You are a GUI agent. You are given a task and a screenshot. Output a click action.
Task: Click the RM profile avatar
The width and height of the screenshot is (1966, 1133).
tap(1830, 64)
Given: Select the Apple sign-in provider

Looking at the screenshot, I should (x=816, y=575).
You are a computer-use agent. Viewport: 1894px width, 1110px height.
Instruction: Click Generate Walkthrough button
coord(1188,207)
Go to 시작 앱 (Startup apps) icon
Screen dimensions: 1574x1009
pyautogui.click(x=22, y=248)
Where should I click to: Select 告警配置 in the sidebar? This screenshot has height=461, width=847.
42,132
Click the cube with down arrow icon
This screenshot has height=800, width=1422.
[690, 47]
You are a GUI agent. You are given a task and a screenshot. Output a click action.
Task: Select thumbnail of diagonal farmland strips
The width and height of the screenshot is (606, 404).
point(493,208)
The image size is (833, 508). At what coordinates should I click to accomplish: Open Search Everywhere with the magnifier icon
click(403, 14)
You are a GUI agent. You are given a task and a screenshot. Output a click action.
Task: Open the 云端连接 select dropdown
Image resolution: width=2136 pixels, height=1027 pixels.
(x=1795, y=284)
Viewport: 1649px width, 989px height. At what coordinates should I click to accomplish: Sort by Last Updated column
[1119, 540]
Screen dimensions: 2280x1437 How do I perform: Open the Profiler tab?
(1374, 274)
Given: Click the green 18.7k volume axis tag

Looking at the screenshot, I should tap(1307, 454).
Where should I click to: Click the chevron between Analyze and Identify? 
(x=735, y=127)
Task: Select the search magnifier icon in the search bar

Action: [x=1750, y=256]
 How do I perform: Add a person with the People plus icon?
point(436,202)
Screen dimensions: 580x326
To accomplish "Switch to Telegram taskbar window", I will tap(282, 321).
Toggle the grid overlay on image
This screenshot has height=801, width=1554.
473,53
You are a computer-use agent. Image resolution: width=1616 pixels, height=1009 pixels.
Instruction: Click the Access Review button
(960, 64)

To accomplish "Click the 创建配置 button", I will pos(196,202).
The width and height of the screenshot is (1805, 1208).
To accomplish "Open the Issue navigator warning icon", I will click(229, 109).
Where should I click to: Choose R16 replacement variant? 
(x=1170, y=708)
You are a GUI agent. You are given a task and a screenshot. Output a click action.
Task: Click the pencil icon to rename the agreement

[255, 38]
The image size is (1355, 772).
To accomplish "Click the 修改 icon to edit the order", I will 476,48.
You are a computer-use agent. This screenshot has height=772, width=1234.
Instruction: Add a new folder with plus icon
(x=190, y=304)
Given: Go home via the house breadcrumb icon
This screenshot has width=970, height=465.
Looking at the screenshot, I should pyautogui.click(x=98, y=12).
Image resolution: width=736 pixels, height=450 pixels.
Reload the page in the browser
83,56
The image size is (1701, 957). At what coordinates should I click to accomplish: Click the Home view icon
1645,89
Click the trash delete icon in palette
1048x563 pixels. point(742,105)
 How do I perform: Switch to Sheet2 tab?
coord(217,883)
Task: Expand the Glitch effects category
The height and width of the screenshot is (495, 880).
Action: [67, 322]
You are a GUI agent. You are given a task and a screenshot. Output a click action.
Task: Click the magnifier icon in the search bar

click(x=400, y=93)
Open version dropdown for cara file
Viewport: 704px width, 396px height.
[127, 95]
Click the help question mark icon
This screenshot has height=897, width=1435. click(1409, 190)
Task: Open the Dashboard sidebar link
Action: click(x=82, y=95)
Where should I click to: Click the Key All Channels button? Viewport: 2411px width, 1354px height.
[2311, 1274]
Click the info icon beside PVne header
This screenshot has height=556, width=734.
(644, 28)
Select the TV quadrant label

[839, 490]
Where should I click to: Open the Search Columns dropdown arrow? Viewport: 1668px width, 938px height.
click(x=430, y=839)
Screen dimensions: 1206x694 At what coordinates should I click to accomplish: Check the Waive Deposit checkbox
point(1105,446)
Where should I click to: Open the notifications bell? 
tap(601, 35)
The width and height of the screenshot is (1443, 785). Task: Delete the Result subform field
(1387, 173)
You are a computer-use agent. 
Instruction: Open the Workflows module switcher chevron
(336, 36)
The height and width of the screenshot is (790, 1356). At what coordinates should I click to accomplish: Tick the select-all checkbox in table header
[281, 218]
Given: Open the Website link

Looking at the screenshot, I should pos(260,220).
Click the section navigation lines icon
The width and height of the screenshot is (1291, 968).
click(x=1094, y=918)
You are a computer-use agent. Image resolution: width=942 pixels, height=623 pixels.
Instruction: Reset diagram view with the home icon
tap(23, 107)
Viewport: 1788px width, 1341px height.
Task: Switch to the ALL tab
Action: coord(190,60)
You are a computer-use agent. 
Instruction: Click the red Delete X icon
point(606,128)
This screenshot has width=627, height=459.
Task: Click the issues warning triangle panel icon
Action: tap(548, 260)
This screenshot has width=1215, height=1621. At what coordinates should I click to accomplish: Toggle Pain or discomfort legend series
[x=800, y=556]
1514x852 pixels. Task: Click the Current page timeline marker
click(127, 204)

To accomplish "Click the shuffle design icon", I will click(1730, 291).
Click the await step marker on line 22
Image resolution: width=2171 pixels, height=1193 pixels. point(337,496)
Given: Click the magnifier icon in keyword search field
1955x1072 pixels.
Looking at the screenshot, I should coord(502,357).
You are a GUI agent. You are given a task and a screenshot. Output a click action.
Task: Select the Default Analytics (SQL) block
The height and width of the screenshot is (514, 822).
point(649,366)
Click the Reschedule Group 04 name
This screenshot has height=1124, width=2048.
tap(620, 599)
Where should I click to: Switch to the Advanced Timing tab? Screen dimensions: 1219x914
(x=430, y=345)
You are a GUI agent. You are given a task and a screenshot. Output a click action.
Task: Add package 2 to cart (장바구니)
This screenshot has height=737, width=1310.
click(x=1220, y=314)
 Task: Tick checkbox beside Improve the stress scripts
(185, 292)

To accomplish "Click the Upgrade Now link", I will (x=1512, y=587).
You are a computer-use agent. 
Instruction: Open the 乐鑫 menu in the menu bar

YOUR TASK: None of the records may be omitted; each is to be printed exactly.

RESPONSE:
You are a GUI agent. You are given a task and a screenshot. Output a click action.
Task: Click the RM profile avatar
The width and height of the screenshot is (1966, 1133).
tap(1830, 64)
Given: Select the Apple sign-in provider

Looking at the screenshot, I should (x=816, y=575).
You are a computer-use agent. Viewport: 1894px width, 1110px height.
Instruction: Click Generate Walkthrough button
coord(1188,207)
Go to 시작 앱 (Startup apps) icon
Screen dimensions: 1574x1009
pyautogui.click(x=22, y=248)
Where should I click to: Select 告警配置 in the sidebar? This screenshot has height=461, width=847.
42,132
Click the cube with down arrow icon
This screenshot has height=800, width=1422.
[690, 47]
You are a GUI agent. You are given a task and a screenshot. Output a click action.
Task: Select thumbnail of diagonal farmland strips
The width and height of the screenshot is (606, 404).
point(493,208)
The image size is (833, 508). At what coordinates should I click to accomplish: Open Search Everywhere with the magnifier icon
click(403, 14)
You are a GUI agent. You are given a task and a screenshot. Output a click action.
Task: Open the 云端连接 select dropdown
Image resolution: width=2136 pixels, height=1027 pixels.
(x=1795, y=284)
Viewport: 1649px width, 989px height. At what coordinates should I click to accomplish: Sort by Last Updated column
[1119, 540]
Screen dimensions: 2280x1437 How do I perform: Open the Profiler tab?
(1374, 274)
Given: Click the green 18.7k volume axis tag

Looking at the screenshot, I should tap(1307, 454).
Where should I click to: Click the chevron between Analyze and Identify? 
(x=735, y=127)
Task: Select the search magnifier icon in the search bar

Action: [x=1750, y=256]
 How do I perform: Add a person with the People plus icon?
point(436,202)
Screen dimensions: 580x326
To accomplish "Switch to Telegram taskbar window", I will tap(282, 321).
Toggle the grid overlay on image
This screenshot has height=801, width=1554.
473,53
You are a computer-use agent. Image resolution: width=1616 pixels, height=1009 pixels.
Instruction: Click the Access Review button
(960, 64)

To accomplish "Click the 创建配置 button", I will pos(196,202).
The width and height of the screenshot is (1805, 1208).
To accomplish "Open the Issue navigator warning icon", I will click(229, 109).
Where should I click to: Choose R16 replacement variant? 
(x=1170, y=708)
You are a GUI agent. You are given a task and a screenshot. Output a click action.
Task: Click the pencil icon to rename the agreement

[255, 38]
The image size is (1355, 772).
To accomplish "Click the 修改 icon to edit the order", I will 476,48.
You are a computer-use agent. This screenshot has height=772, width=1234.
Instruction: Add a new folder with plus icon
(x=190, y=304)
Given: Go home via the house breadcrumb icon
This screenshot has width=970, height=465.
Looking at the screenshot, I should pyautogui.click(x=98, y=12).
Image resolution: width=736 pixels, height=450 pixels.
Reload the page in the browser
83,56
The image size is (1701, 957). At what coordinates should I click to accomplish: Click the Home view icon
1645,89
Click the trash delete icon in palette
1048x563 pixels. point(742,105)
 How do I perform: Switch to Sheet2 tab?
coord(217,883)
Task: Expand the Glitch effects category
The height and width of the screenshot is (495, 880).
Action: [67, 322]
You are a GUI agent. You are given a task and a screenshot. Output a click action.
Task: Click the magnifier icon in the search bar

click(x=400, y=93)
Open version dropdown for cara file
Viewport: 704px width, 396px height.
[127, 95]
Click the help question mark icon
This screenshot has height=897, width=1435. click(1409, 190)
Task: Open the Dashboard sidebar link
Action: click(x=82, y=95)
Where should I click to: Click the Key All Channels button? Viewport: 2411px width, 1354px height.
[2311, 1274]
Click the info icon beside PVne header
This screenshot has height=556, width=734.
(644, 28)
Select the TV quadrant label

[839, 490]
Where should I click to: Open the Search Columns dropdown arrow? Viewport: 1668px width, 938px height.
click(x=430, y=839)
Screen dimensions: 1206x694 At what coordinates should I click to accomplish: Check the Waive Deposit checkbox
point(1105,446)
Where should I click to: Open the notifications bell? 
tap(601, 35)
The width and height of the screenshot is (1443, 785). Task: Delete the Result subform field
(1387, 173)
You are a computer-use agent. 
Instruction: Open the Workflows module switcher chevron
(336, 36)
The height and width of the screenshot is (790, 1356). At what coordinates should I click to accomplish: Tick the select-all checkbox in table header
[281, 218]
Given: Open the Website link

Looking at the screenshot, I should pos(260,220).
Click the section navigation lines icon
The width and height of the screenshot is (1291, 968).
click(x=1094, y=918)
You are a computer-use agent. Image resolution: width=942 pixels, height=623 pixels.
Instruction: Reset diagram view with the home icon
tap(23, 107)
Viewport: 1788px width, 1341px height.
Task: Switch to the ALL tab
Action: coord(190,60)
You are a computer-use agent. 
Instruction: Click the red Delete X icon
point(606,128)
This screenshot has width=627, height=459.
Task: Click the issues warning triangle panel icon
Action: tap(548, 260)
This screenshot has width=1215, height=1621. At what coordinates should I click to accomplish: Toggle Pain or discomfort legend series
[x=800, y=556]
1514x852 pixels. Task: Click the Current page timeline marker
click(127, 204)

To accomplish "Click the shuffle design icon", I will click(1730, 291).
Click the await step marker on line 22
Image resolution: width=2171 pixels, height=1193 pixels. point(337,496)
Given: Click the magnifier icon in keyword search field
1955x1072 pixels.
Looking at the screenshot, I should coord(502,357).
You are a GUI agent. You are given a task and a screenshot. Output a click action.
Task: Select the Default Analytics (SQL) block
The height and width of the screenshot is (514, 822).
point(649,366)
Click the Reschedule Group 04 name
This screenshot has height=1124, width=2048.
tap(620, 599)
Where should I click to: Switch to the Advanced Timing tab? Screen dimensions: 1219x914
(x=430, y=345)
You are a GUI agent. You are given a task and a screenshot. Output a click action.
Task: Add package 2 to cart (장바구니)
This screenshot has height=737, width=1310.
click(x=1220, y=314)
 Task: Tick checkbox beside Improve the stress scripts
(185, 292)

To accomplish "Click the Upgrade Now link", I will (x=1512, y=587).
You are a computer-use agent. 
Instruction: Open the 乐鑫 menu in the menu bar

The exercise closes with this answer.